Segundo a Certidão do Registro de Ocorrência do dia 2 de setembro, meliantes cortaram a tela do recinto das aves e furtaram as seguintes aves: um papagaio moleiro, um papagaio verdadeiro, dois papagaios de mangue, dois maracanãs verdadeiros, um maitaca de cabeça azul, dois sabiás cinzentos, um sabiá laranja, dois sanhaço e um periquito maracanã.

O delegado Nélio Carneiro, da segunda Delegacia Distrital de João Pessoa, informou que após apurar as informações vai traçar um caminho para investigação. “A princípio não posso afirmar que algum funcionário da Bica esteja envolvido ou que foi uma pessoa de fora. Vamos ouvir as pessoas para aprofundar todas as possibilidades. Assim, os indicativos mostrarão o caminho da investigação”, declarou.

Seman

A Secretaria de Meio Ambiente (Semam) informa que lamenta profundamente a ocorrência de um crime ambiental federal na área do Parque e está tomando todas as providências para que os responsáveis sejam identificados e punidos. As autoridades policiais foram informadas, a direção do Parque registrou boletim de ocorrência e os técnicos da Semam estão trabalhando para que as aves sejam localizadas e devolvidas.
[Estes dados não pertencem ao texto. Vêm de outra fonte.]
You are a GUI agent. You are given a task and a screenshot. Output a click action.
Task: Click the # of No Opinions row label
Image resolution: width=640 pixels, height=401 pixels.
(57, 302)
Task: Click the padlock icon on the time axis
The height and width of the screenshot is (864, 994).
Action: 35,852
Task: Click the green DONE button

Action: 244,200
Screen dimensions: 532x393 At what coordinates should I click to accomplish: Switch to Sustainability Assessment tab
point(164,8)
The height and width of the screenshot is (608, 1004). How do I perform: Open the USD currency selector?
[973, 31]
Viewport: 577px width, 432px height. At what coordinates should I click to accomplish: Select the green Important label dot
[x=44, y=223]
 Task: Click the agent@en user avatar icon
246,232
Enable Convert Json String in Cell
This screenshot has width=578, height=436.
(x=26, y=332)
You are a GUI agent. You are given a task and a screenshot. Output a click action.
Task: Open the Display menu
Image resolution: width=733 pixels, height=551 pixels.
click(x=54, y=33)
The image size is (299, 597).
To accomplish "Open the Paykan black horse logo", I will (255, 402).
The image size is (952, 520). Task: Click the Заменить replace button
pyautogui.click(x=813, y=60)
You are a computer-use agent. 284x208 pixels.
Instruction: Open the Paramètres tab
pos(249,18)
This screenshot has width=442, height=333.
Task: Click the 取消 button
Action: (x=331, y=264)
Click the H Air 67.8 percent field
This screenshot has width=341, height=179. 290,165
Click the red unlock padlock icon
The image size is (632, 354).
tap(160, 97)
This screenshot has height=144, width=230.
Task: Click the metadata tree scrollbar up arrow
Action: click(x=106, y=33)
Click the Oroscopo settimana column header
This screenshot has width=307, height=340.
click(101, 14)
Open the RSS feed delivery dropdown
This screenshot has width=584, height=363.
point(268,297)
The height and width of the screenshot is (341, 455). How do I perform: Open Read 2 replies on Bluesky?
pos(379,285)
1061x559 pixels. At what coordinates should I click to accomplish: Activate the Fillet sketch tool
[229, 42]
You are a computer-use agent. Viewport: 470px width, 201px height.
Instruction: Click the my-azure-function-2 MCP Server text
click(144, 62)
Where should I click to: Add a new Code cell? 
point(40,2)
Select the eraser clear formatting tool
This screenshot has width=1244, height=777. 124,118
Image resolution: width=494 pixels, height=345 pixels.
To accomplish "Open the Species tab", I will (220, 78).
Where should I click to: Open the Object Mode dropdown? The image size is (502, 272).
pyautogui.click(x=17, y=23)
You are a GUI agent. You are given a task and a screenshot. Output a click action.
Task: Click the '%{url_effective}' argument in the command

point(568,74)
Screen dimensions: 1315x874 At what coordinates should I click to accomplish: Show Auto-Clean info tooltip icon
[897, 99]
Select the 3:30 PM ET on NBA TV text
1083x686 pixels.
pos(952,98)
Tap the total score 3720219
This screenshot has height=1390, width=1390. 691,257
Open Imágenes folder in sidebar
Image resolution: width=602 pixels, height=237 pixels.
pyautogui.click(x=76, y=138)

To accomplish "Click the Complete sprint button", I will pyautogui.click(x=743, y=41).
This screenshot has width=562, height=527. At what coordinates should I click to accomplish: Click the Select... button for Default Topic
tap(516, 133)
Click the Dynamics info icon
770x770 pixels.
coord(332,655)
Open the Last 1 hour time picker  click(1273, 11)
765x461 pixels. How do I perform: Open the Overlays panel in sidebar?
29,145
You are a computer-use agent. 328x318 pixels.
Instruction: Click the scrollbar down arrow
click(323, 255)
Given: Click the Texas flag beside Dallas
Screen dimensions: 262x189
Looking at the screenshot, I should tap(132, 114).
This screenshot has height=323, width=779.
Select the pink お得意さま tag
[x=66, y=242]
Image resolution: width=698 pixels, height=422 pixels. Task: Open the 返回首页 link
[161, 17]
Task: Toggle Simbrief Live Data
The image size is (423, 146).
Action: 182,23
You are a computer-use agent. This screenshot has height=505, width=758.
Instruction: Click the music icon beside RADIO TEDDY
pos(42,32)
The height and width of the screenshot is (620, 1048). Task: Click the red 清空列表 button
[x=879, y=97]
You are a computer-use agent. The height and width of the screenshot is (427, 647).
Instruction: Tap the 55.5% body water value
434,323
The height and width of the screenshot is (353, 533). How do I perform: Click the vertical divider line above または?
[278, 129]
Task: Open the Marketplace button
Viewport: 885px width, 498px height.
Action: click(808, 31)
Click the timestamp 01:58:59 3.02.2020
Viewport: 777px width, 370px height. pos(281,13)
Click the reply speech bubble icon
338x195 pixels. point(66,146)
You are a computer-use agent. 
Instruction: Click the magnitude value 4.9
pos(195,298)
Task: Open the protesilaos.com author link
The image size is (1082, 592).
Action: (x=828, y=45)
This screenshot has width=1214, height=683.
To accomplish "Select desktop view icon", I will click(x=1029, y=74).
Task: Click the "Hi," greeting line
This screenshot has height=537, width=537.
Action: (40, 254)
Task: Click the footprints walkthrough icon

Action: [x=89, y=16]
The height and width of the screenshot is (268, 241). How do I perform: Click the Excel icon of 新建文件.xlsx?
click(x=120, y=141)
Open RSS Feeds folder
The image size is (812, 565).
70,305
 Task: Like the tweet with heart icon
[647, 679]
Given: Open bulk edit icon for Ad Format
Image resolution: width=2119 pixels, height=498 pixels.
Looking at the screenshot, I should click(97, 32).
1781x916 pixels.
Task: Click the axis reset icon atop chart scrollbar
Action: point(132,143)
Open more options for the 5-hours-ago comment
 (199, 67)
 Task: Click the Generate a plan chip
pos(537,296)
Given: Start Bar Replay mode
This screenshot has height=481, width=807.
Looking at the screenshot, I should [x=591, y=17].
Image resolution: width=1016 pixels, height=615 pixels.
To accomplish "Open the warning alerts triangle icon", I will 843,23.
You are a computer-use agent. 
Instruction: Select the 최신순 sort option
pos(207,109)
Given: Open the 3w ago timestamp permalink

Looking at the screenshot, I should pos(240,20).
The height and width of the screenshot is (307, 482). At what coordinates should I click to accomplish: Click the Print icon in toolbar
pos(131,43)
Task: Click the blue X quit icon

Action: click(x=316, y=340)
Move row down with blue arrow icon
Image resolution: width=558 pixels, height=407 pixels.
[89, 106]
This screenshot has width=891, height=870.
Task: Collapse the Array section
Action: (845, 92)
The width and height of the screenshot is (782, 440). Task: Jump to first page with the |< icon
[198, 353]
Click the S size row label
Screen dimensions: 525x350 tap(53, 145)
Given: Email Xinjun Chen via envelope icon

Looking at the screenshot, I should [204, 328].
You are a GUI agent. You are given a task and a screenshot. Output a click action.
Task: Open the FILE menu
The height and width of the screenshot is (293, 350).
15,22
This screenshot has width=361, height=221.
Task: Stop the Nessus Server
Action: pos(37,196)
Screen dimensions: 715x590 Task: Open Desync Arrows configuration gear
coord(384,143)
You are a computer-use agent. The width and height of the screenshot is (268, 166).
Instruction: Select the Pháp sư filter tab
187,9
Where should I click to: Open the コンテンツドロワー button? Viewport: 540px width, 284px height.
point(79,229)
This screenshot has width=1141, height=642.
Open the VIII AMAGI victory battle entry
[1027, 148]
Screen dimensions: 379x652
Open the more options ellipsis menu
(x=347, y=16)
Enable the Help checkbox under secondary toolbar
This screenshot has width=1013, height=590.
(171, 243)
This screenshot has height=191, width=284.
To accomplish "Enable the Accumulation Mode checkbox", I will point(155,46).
É importante destacar que matar, perseguir, caçar, apanhar, vender ou expor à venda, adquirir ou simplesmente guardar ou ter em cativeiro espécimes da fauna silvestre sem autorização é crime tipificado no art. 29 da Lei de Crimes Ambientais. A pena pode variar de seis meses a um ano de detenção, além de multa. A reportagem de A União entrou em contato com o diretor da Bica Rodrigo Fagundes por whatsapp e telefone, várias vezes, mas até o final do fechamento desta edição não obteve resposta.

Segundo a bióloga Andreza Amaral, especialista em aves, a maioria das aves furtadas são de interesse do tráfico ilegal de animais silvestres. “Quando analisamos as espécies roubadas que sumiram do viveiro de aves, papagaios e outros psittacídeos em sua maioria, conhecidos no tráfico como ‘bico torto’, interessam o tráfico ilegal, assim como os sabiás”, lamentou.

O Tucano-de-papo-branco encontrado morto no recinto invadido é uma espécie amazônica, considerada vulnerável, ou seja, uma espécie ameaçada conforme a Lista Vermelha da União Internacional para a Conservação da Natureza e dos Recursos Naturais (IUCN). “ Logo, o viveiro deveria ter um sistema de segurança da  Bica mais monitorado. Se as aves tiverem anilhas ou chip talvez seja mais fácil de encontrá-las numa busca pelas autoridades competentes”, disse.

Os papagaios, de um modo geral, apesar de nem todas as espécies estarem listadas como ameaçadas, qdo pegos em cativeiro ilegal os infratores podem ser multados no valor de R$ 5 mil por cabeça apreendida.